From the ‘Cuts’ on iron plates of the late 1980s, to the ‘Folds’ in aluminium from the 1990s, to the complex geometric-perspective modulations in steel from the 2000s, Wolfram Ullrich. Works 1987–2023 addresses the artist’s work in its evolution, showing how it always remains true to itself. The focus of the exhibition will be the monumental work that will welcome visitors at the entrance of the Milanese gallery.

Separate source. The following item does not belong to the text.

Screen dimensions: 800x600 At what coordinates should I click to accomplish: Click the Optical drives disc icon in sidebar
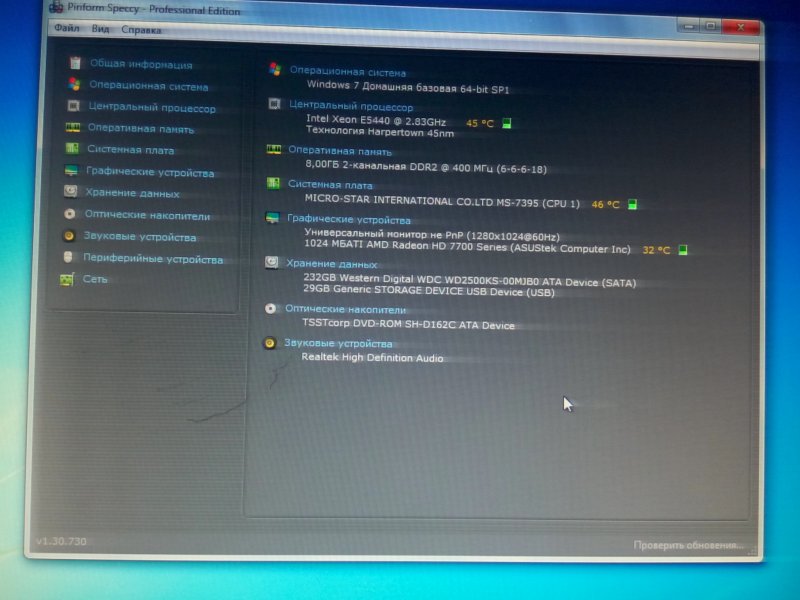[69, 214]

Wolfram Ullrich, inspired by Minimalism and Concrete Art, has gone through various artistic phases, but has always maintained solid coherence and creative uniqueness. His research focuses on the opening towards the wall space and the relationship between the works and the surrounding environment. The works are concrete and present, but remain open and resonant. Ullrich’s work is a stimulus to open the viewer’s eye to new cognitive adventures and reflecting on the meaning of the work and the relationship it maintains with space.
As curator Gianluca Ranzi notes, ‘Everything the viewer perceives in front of Ullrich’s works is put into question, in an optical-perceptive challenge that happily catches him by surprise, urging him to give further meaning to his own vision. The acrylic colours of the steel and relief surfaces are uniformly applied with a manual process that, for its skill, seems industrial, sometimes brilliant and explosive, other times subdued and delicately tonal.’

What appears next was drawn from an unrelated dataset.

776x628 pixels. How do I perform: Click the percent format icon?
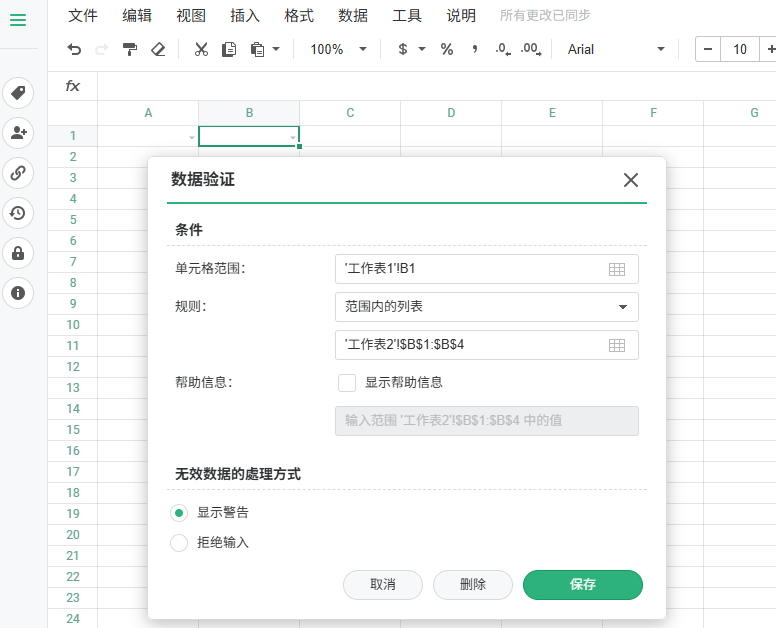click(x=447, y=49)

The exhibition will be enriched by some works from the ‘Windows’ series, which the artist created and exhibited in August 2022 for the summer venue of the gallery, Dep Art OUT in Ceglie Messapica, in the space of an ancient trullo, and subsequently proposed at the Ex Chiesetta of Polignano a Mare in a project curated by Carmelo Cipriani.
The exhibition, the second solo show of the German artist in the gallery, is accompanied by a bilingual catalog, in Italian and English, which contains the text by curator Gianluca Ranzi, the updated biography of the author, as well as some historical photos, installation views of the gallery rooms, and the photographic reproduction of all the exhibited works.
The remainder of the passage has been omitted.